El mismo proceso sucede en los gobiernos y administraciones. No existen señales de renovación de equipos, de incorporación de nuevas voces que representen nuevas perspectivas. Tampoco de procesos de deliberación en torno a los distintos dilemas que se presentan. Las posiciones son fijas e inmutables. Sucede al igual que en el caso del sida, cuyos discursos asistenciales detentaron un estatuto de propiedad de un feudo médico de Nájera. La Covid ha instituido el feudo de Simón, que siguiendo la estela de los feudos institucionales, carece de número dos. Se constituye como irremplazable y propietario de facto de las interpretaciones, las significaciones y las acciones. Solo es supervisado por la autoridad política a la que sirve.
El protagonismo de la comunicación pandémica descansa, junto a la troupe mediática experta y los especialistas asentados en las cúpulas técnicas del gobierno y las conserjerías de salud, en el ministro y los consejeros de salud. Estos comparecen como protagonistas de un espacio comunicativo en el que resplandece la subordinación de la estrategia salubrista a los intereses de la comunicación política. Así se constituye un gallinero experto en el que se suceden batallas abiertas o larvadas que lastran cualquier proceso de deliberación y decisión racional. En este territorio institucional impera el estado de guerra contra el rival electoral.
El juego de comunicaciones que resulta de la defensa de los monopolios mediáticos expertos, que neutraliza cualquier discusión o contraste de opiniones, con el de los gobiernos autonómicos que se constituyen en instancias de una confrontación que se agota en los cálculos de los efectos electorales, denegando una verdadera deliberación sanitaria, resulta fatal, representando el ocaso de la democracia española. El símbolo de estos desatinos institucionales puede estar representado en las imágenes patéticas de los encuentros entre Sánchez y Ayuso, que instauran una relación que se referencia en el género de los más acreditados realities.

# # # # #

■ **Requisitos del problema**
Reescriba el fragmento del texto sobre la comunicación pandémica que va desde "El juego de" hasta "más acreditados realities." y sustituya "ocaso" por "declive".

# # # # #

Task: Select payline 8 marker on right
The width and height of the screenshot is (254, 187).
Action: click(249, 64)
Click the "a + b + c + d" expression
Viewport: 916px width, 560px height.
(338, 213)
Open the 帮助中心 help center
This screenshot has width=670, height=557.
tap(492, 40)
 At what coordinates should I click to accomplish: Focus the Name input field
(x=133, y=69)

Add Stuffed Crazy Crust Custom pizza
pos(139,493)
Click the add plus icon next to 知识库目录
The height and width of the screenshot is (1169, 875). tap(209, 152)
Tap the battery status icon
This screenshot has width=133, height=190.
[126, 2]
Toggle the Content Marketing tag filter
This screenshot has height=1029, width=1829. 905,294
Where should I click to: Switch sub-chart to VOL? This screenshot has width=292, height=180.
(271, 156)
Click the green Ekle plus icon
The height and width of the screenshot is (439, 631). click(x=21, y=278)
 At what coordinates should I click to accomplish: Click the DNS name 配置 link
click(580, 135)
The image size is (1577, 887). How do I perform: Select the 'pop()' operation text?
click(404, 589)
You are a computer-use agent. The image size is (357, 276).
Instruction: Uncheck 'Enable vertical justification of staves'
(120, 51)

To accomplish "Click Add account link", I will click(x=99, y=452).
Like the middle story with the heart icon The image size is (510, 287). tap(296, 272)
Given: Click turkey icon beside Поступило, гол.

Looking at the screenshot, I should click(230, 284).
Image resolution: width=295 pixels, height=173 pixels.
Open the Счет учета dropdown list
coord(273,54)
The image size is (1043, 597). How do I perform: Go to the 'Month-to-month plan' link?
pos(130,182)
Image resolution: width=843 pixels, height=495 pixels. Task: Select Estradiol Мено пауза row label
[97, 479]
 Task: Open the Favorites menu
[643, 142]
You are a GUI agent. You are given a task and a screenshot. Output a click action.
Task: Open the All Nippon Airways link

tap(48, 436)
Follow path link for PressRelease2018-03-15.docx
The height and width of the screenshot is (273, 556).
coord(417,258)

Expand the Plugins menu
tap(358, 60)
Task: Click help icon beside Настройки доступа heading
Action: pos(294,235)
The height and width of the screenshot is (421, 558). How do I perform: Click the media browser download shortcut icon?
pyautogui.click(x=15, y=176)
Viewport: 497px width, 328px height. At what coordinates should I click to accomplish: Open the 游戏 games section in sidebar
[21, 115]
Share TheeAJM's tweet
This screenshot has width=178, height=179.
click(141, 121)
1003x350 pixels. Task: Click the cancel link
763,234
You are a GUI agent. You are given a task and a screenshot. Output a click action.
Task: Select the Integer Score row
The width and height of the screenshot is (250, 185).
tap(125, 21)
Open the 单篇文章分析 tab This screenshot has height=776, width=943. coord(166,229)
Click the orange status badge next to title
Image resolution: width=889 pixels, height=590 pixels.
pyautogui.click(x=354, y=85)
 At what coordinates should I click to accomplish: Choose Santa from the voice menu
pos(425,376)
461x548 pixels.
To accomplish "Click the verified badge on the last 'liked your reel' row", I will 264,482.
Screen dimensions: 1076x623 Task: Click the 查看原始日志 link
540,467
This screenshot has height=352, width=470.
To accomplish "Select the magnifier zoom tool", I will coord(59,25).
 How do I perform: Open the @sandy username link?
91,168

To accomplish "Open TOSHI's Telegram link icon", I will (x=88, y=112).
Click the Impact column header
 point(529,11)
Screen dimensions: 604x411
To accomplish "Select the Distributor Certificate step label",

# # # # #

■ **Solución del ejercicio**
El juego de comunicaciones que resulta de la defensa de los monopolios mediáticos expertos, que neutraliza cualquier discusión o contraste de opiniones, con el de los gobiernos autonómicos que se constituyen en instancias de una confrontación que se agota en los cálculos de los efectos electorales, denegando una verdadera deliberación sanitaria, resulta fatal, representando el declive de la democracia española. El símbolo de estos desatinos institucionales puede estar representado en las imágenes patéticas de los encuentros entre Sánchez y Ayuso, que instauran una relación que se referencia en el género de los más acreditados realities.